Billed as “NXNE Reading: Five Poets, Five Voices,” the event on Saturday at 2 p.m. will feature Christopher Locke, poet and former editor of Lungfish Review; Martha Carlson-Bradley, poet and editor; Pat Fargnoli, former state poet laureate; Sid Hall, poet and publisher of Hobblebush Books; and Rodger Martin, poet and editor of Worcester Review. They will read from their works and discuss poetry.
Author of the just published volume “Waiting For Grace & Other Poems,” Locke was born in Laconia.
He has published five previous collections and won numerous awards. U.S. Poet Laureate Billy Collins says Locke’s work will have you “helplessly engaged.”
Carlson-Bradley is the author of three other poetry collections and recipient of a fellowship from the N.H. State Council On The Arts, she lives with her family in Hillsborough.
Fargnoli, the N.H. Poet Laureate from December 2006 to March 2009, is the author of four books and two chapbooks of poetry.
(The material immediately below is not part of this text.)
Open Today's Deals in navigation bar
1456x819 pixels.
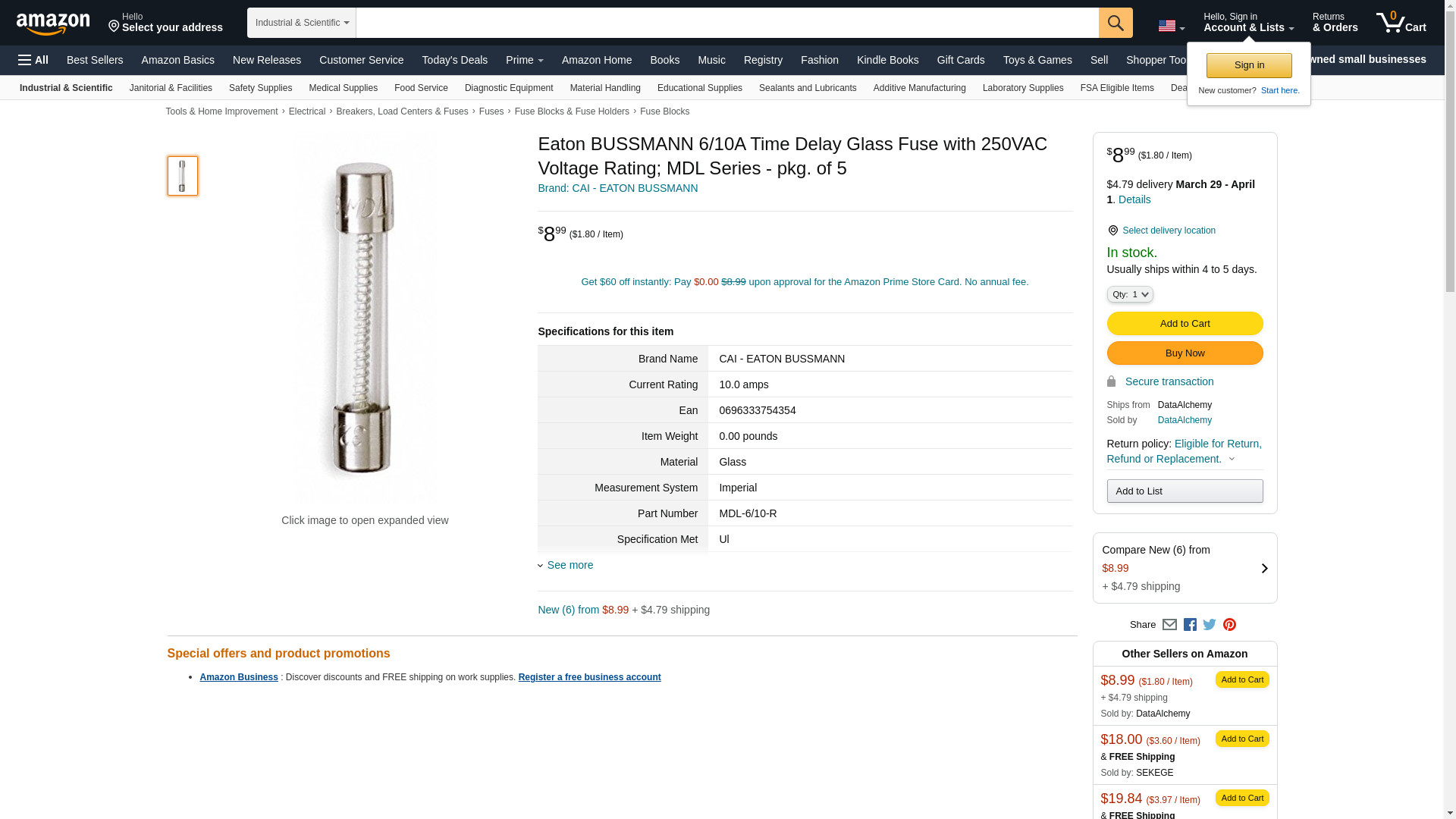click(455, 60)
Her newest book is “Then, Something.” Fargnoli, a retired social worker, has been a MacDowell Colony fellowship.
Hall is the author of three books of poems, including “Fumbling In The Light.” He is founder and publisher of Brookline-based Hobblebush Books and “Hobblebush Granite State Poetry Series.”
Martin lives in Harrisville and is author most recently of “The Battlefield Guide” poems of Harper’s Ferry, Antietam, and Gettysburg. He is a touring artist for the New England Foundation for the Arts and teaches journalism at Keene State College.
On April 20 at 11 a.m., Chard deNiord will be at the bookstore to discuss, “Sad Friends, Drowned Lovers, Stapled Songs,” his recent book of interviews with seven senior American poets — Jack Gilbert, Donald Hall, Galway Kinnell, Maxine Kumin, Lucille Clifton, Ruth Stone, and Robert Bly — and essays on Elizabeth Bishop and Robert Lowell’s correspondence, specifically her delicate outrage over his use of his wife’s and daughter’s letters in his 1974 book, “The Dolphin.”
The author of four books of poetry, Deniord is a professor of English at Providence College.
He lives in Putney, Vt., with his wife, Liz.